Task requirements> When you find the line that contains "Where should I", restate it and all lines after it exactly, stopping at the end of the material.
§ §
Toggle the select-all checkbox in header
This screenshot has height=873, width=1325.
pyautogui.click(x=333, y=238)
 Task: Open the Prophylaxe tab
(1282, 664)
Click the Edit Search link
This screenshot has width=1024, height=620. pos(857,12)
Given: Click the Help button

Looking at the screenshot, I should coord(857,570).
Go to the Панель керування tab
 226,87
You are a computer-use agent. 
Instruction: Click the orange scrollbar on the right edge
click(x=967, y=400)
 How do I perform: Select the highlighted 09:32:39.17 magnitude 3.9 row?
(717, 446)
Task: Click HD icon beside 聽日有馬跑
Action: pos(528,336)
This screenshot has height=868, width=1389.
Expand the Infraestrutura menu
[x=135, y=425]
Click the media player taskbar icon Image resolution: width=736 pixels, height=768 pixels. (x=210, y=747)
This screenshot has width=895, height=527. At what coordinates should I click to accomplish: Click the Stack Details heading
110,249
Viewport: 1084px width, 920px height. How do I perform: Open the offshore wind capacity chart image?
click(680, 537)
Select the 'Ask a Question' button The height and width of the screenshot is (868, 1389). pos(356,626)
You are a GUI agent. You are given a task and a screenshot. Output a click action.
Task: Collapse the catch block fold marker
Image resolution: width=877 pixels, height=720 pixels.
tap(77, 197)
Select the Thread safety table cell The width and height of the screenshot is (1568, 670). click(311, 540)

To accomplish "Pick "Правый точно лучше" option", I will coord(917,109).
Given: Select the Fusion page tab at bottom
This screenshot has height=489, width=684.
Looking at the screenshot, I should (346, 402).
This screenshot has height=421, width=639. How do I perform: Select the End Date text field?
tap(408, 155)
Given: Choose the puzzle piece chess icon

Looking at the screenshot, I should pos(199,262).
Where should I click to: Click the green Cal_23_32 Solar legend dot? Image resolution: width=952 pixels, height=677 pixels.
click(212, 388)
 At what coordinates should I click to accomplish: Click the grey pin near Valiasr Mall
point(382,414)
§ §
Your solution>
Where should I click to: Click the green Cal_23_32 Solar legend dot? Image resolution: width=952 pixels, height=677 pixels.
click(212, 388)
 At what coordinates should I click to accomplish: Click the grey pin near Valiasr Mall
point(382,414)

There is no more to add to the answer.